The constraints are broken into two parts: a collection of “background” constraints and a sequence of clauses. The CAMUS algorithm will treat statements in the background clause as fixed: it will consider only situations where the background constraints are all satisfied. The collection of statements in the “clauses” list should be considered as a conjunction of additional constraints. It is these clauses that CAMUS considers the non-divisible units when searching for unsatisfiable subsets.

This particular collection of constraints is unsatisfiable, as the first call to check_sat will tell us. Thus we call the find_all_mus function to compute the complete set of all minimal unsatisfiable subsets. For this particular constraint set, there happen to be three distinct minimal subsets. The output of this example script is shown below.

$ grackle --backend=online camus_ex.m

ans =

     Unsatisfiable

 mus =

     1      1      1      0      1      1      0
     0      1      1      0      1      0      1
     1      0      1      0      0      1      1

The output of find_all_mus is a matrix of boolean values.

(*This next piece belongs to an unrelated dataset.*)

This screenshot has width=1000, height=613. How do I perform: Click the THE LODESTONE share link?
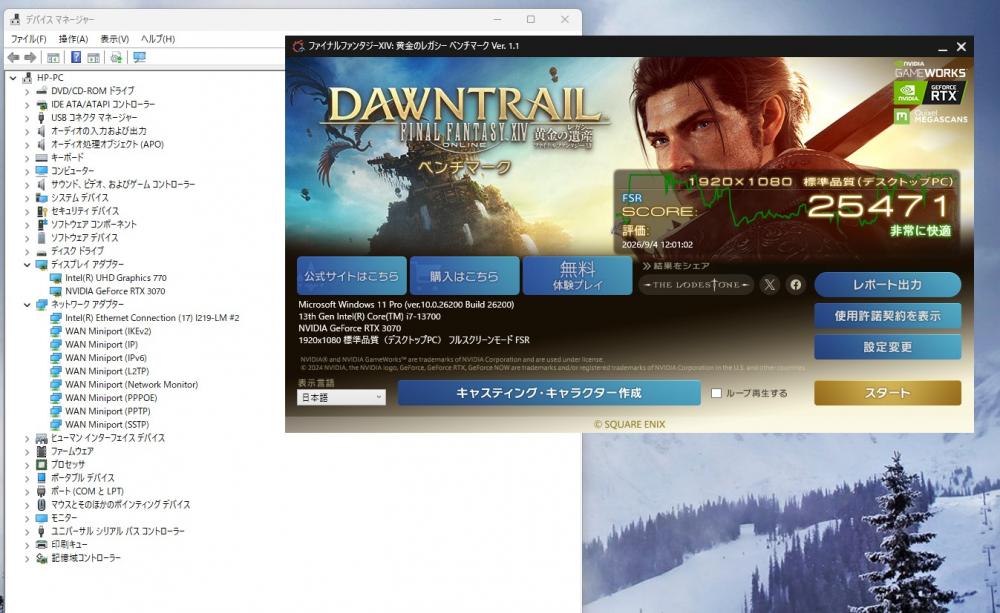[696, 284]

Each row in the matrix identifies a separate MUS. The elements in each row indicate if the corresponding clause is in the subset. Thus, the first MUS listed above consists of the following five clauses: x > z, y <= w, 10 < z, y == z and x + 4*w < 20. It is straightforward to use logical indexing to select this subset of clauses as clauses(mus(1,:)). The verification loop at the end of the script does exactly this to verify that each reported MUS is actually unsatisfiable.

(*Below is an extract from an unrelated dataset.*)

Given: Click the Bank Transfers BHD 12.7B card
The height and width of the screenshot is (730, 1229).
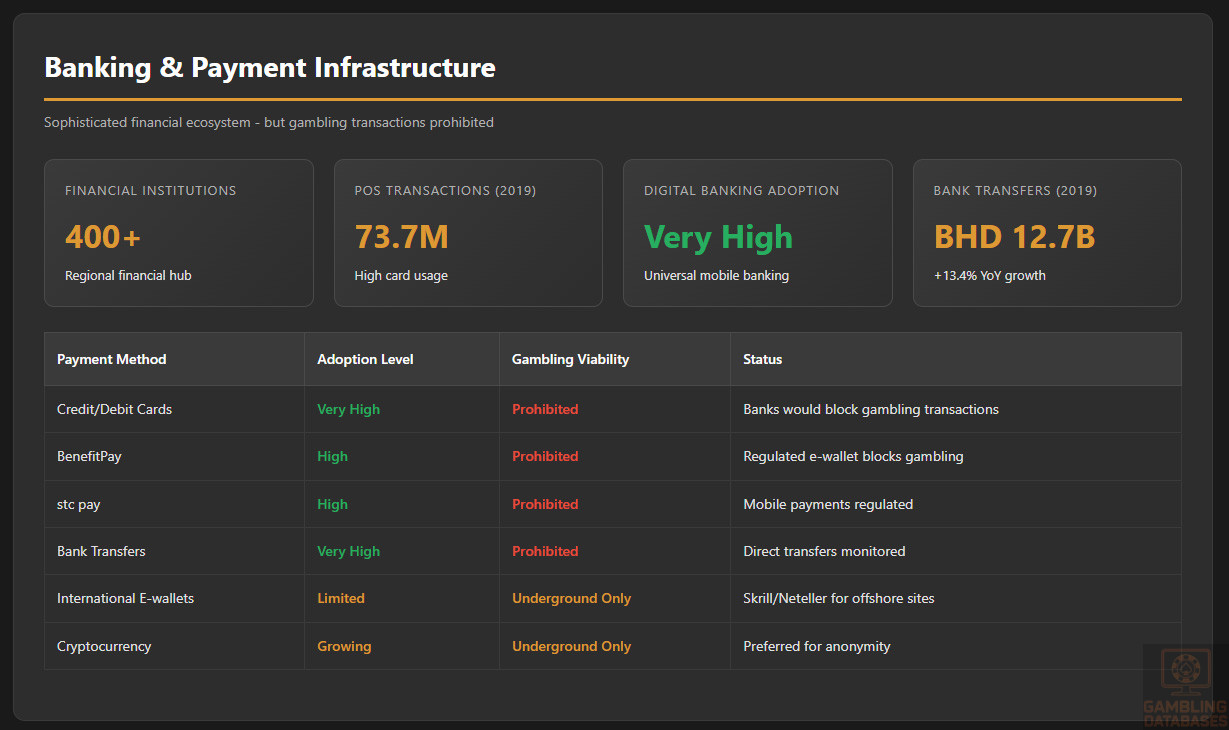Looking at the screenshot, I should click(x=1046, y=233).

If we wanted only a single MUS, we could instead call the find_mus function. Moreover, if we want to compute more than one MUS, but not necessarily all, we can call find_all_mus with an upper bound; then at most that many MUSs will be computed. For example, find_all_mus(background, clauses, 100 ) will compute at most 100 MUSs.

Notes on performance

The time required to compute MUSs can be highly unpredictable, but in the worst cases, it is very expensive. The algorithm works in two steps: in the first, the solver is repeatedly queried to discover a collection of maximally satisfiable sets; and in the second phase, this collection of maximally satisfiable subsets is examined to discover minimal unsatisfiable subsets. Both phases of this algorithm can take exponential time, in the worst case. Asking for all MUSs, in particular, can result in a number of answers exponential in the number of clauses. If the initial query takes an appreciable amount of time, calculating MUSs using CAMUS is unlikely to yield satisfactory results, as it involves repeatedly querying the solver with problems of approximately the same difficulty as the initial problem. Calculating a single MUS can be significantly cheaper than calculating all, or even a bounded number of MUSs.

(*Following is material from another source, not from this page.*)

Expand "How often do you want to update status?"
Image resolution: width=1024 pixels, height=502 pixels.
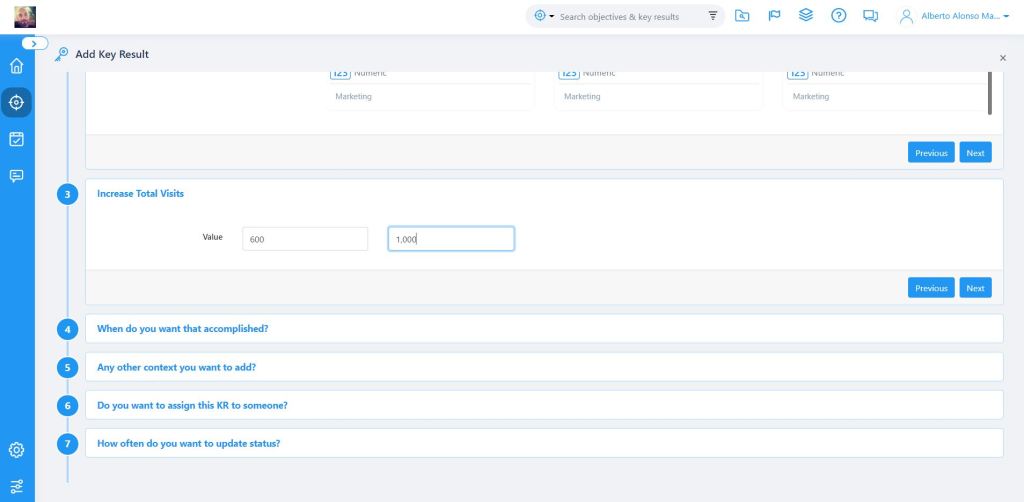pos(188,443)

To mitigate this problem, it can help to limit the number of clauses submitted to CAMUS, either by incorporating more fact into the background clause, or by combining clauses together into coarser (and thus, fewer) clauses.

[1]CAMUS is simultaneously a reference to the French author Albert Camus and also an acronym for Compute All Minimal Unsatisfiable Subsets.
[LS2008]“Algorithms for Computing All Minimal Unsatisfiable Subsets.” Mark H. Liffiton and Karem A. Sakallah. Journal of Automated Reasoning. 2008.